World Soil Day 2025: Improving soil health through regenerative agriculture
Did you know that 95% of our food comes from soils and that soils supply 15 of the 18 naturally occurring chemical elements essential to plants?1
This reinforces the link between sustainable farming methods and living soils. But climate change and human activity are contributing to their degradation and an estimated 33% of the world’s soil is moderately to highly degraded.
The UN’s World Soil Day, observed annually on 5 December is a reminder that urgent, collective action is needed to protect them.
Soil health is the cornerstone of regenerative agricultural transition. Healthy soils store water, cycle nutrients, and buffer against droughts and floods, helping farms adapt to climate change and be more resilient.

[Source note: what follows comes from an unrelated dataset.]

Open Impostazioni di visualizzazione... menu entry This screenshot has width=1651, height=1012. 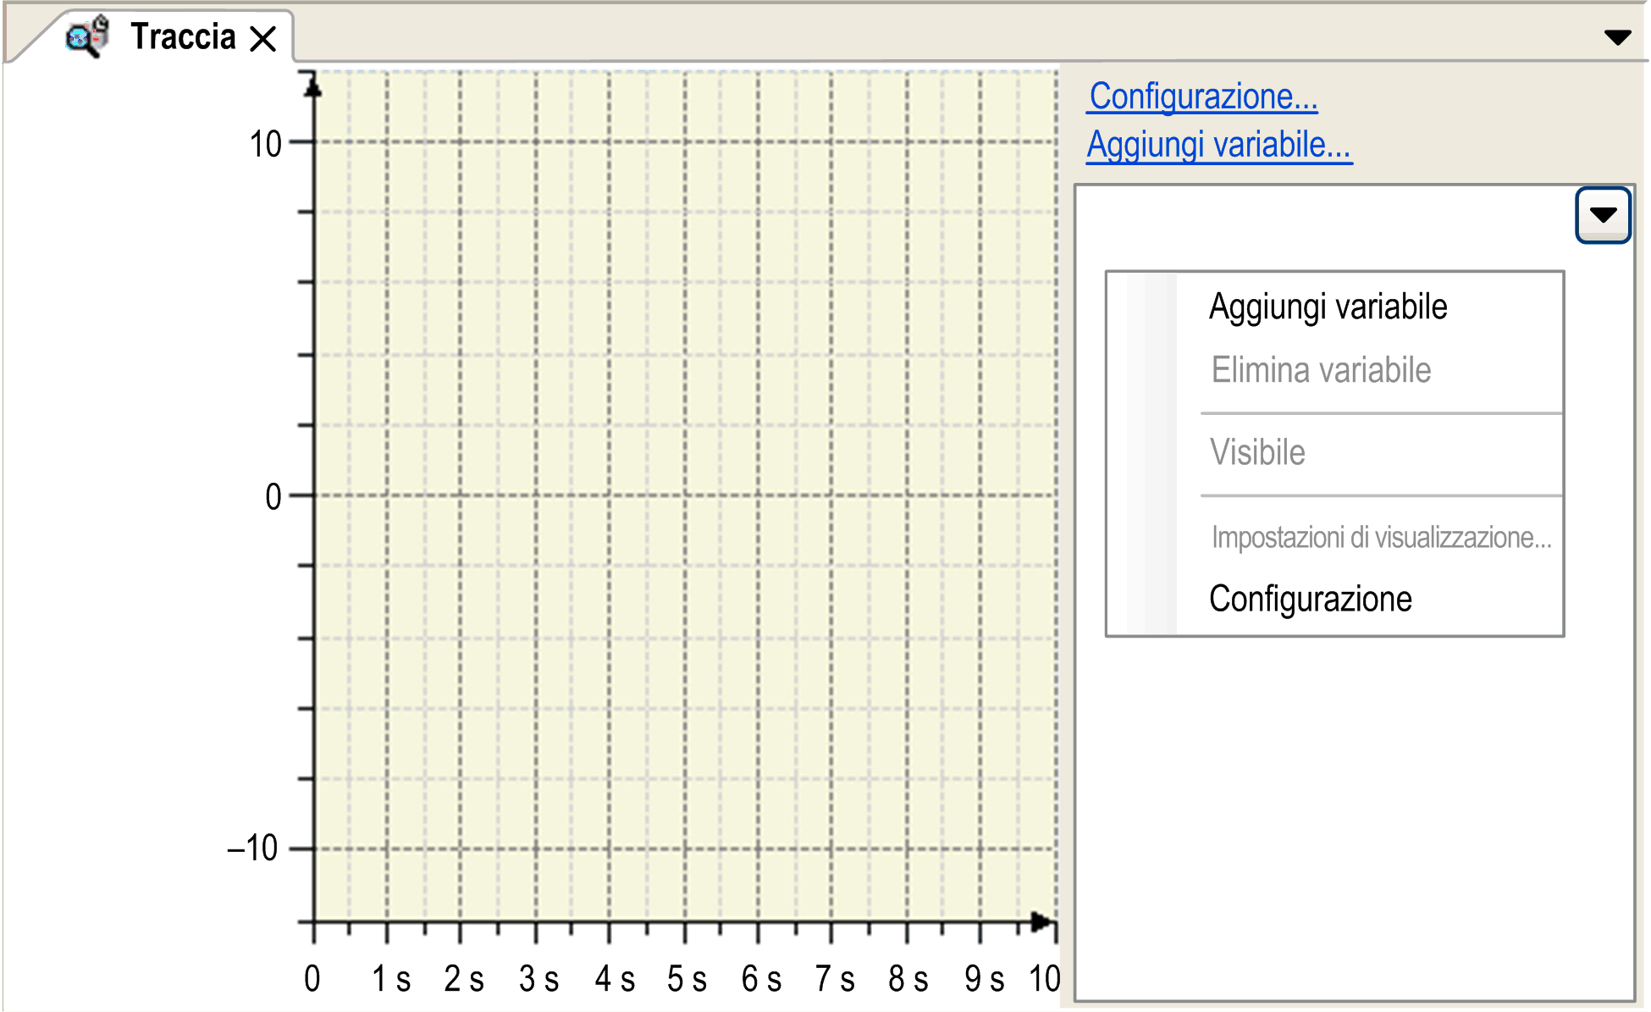1381,537
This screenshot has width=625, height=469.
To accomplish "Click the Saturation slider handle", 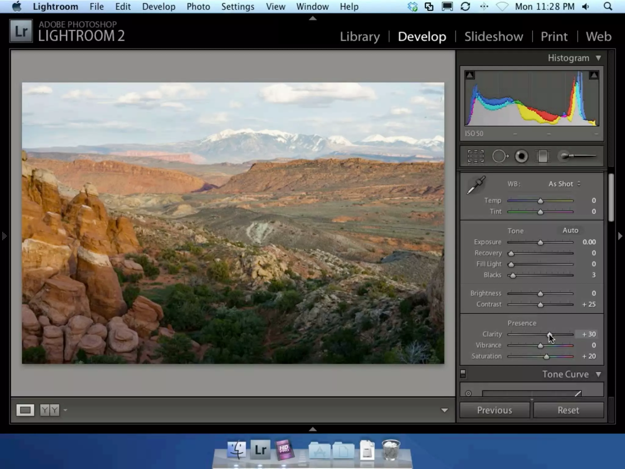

Earlier this year, we announced a new 2030 purpose target to source our key raw materials from supply chains engaged in regenerative agriculture, which further reinforces the importance of our work in this field. This new target is part of our overall ambition to contribute to protecting and regenerating biodiversity by 2030.
Regenerative agriculture and its impact on soil health
Conventional farming – dependent on synthetic fertilisers, pesticides and heavy machinery – may boost yields quickly but depletes soils, erodes biodiversity, contributes to climate change, and impacts the resilience of the system over time.
Regenerative agriculture uses farming practices that restore and improve ecosystems – like reduced soil disturbance and crop rotation and diversification, helping to repair exhausted land, strengthening ecosystems, and safeguarding natural carbon sinks.
Our work in the field
Under the leadership of our agronomy experts, we are already engaging in the deployment of regenerative agriculture programmes for multiple iconic ingredients such as patchouli, lavender, rosemary, turmeric, guarana and rose. This year, we also engaged our jasmine supply chain in the design of a regenerative agriculture model.
Our approach is pragmatic and progressive, tailor-made to each context, and relies on four stages: diagnostic, design, pilot and roll-out.
Testing approaches that best suit the specific context of the producer and crop is critical to ensure that the system is sound, both technically and economically.
An example of this work is in our lavender and lavandin supply chain in the South of France where the production is increasingly suffering from the impacts of climate change. We partnered with the agroecological experts Biosphères to design, test, monitor and support the transition to regenerative agriculture practices, notably through the use of winter cover crops and adapted fertilisation.
Other projects where we are working with farmers and producers in partnership with the Givaudan Foundation to improve soil health include projects in Haiti in our vetiver supply chain and Madagascar in our vanilla supply chain.